For $k\in \mathbb{N}$, let $\lambda_k \in \mathbb{R}^{d\times d}$ be a symetric positive definite matrix, and $\lambda_{kij}$ be it's coordinates. Suppose we have $c_k \in \mathbb{R}^d$, $c_{ki}$ its coordinates, such that $$ \sum_{k=1}^{\infty} c_k^T \lambda_k c_k < \infty $$ Can we then say that $ \sum_{k=1}^{\infty} c_{ki}^2\lambda_{kij} < \infty $, for all $i, j$?
In other words, since the converse is true (by the Cauchy-Schwarz inequality), we have that $$ \left\{[c_{k1} \, \cdots \, c_{kd} ]^T \,:\, (c_{ki}\sqrt{\lambda_{kij}}) \in \ell_2, \forall i, j \right\} \subset \left\{ c_k\in \mathbb{R}^d \,:\, \sum_{k=1}^{\infty} c_k^T \lambda_k c_k < \infty \right\}\,, $$ but do we also have equality?

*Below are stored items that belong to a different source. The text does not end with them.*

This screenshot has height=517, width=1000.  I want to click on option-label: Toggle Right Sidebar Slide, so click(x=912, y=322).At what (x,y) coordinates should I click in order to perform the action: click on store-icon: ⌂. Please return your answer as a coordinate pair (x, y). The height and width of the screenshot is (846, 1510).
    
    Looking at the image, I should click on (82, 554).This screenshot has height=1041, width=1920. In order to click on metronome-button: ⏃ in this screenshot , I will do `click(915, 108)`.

No. Put $d=2$, for each $k$ put $\lambda_k=\begin{pmatrix}1 & \frac 1{k^2}-1 \\ \frac 1{k^2}-1 & 1 \end{pmatrix}$ and $c_k=\begin{pmatrix}1\\ 1\end{pmatrix}.$ Then $$c_k^T\lambda_k c_k=\frac 2{k^2},$$ so $$\sum_{k=1}^{\infty} c_k^T \lambda_k c_k=\sum_{k=1}^{\infty} \frac 2{k^2}=\frac{\pi^2}3< \infty$$ but $$c_{k1}^2\lambda_{k11}=1,$$ so $$ \sum_{k=1}^{\infty} c_{k1}^2\lambda_{k11}=\infty.$$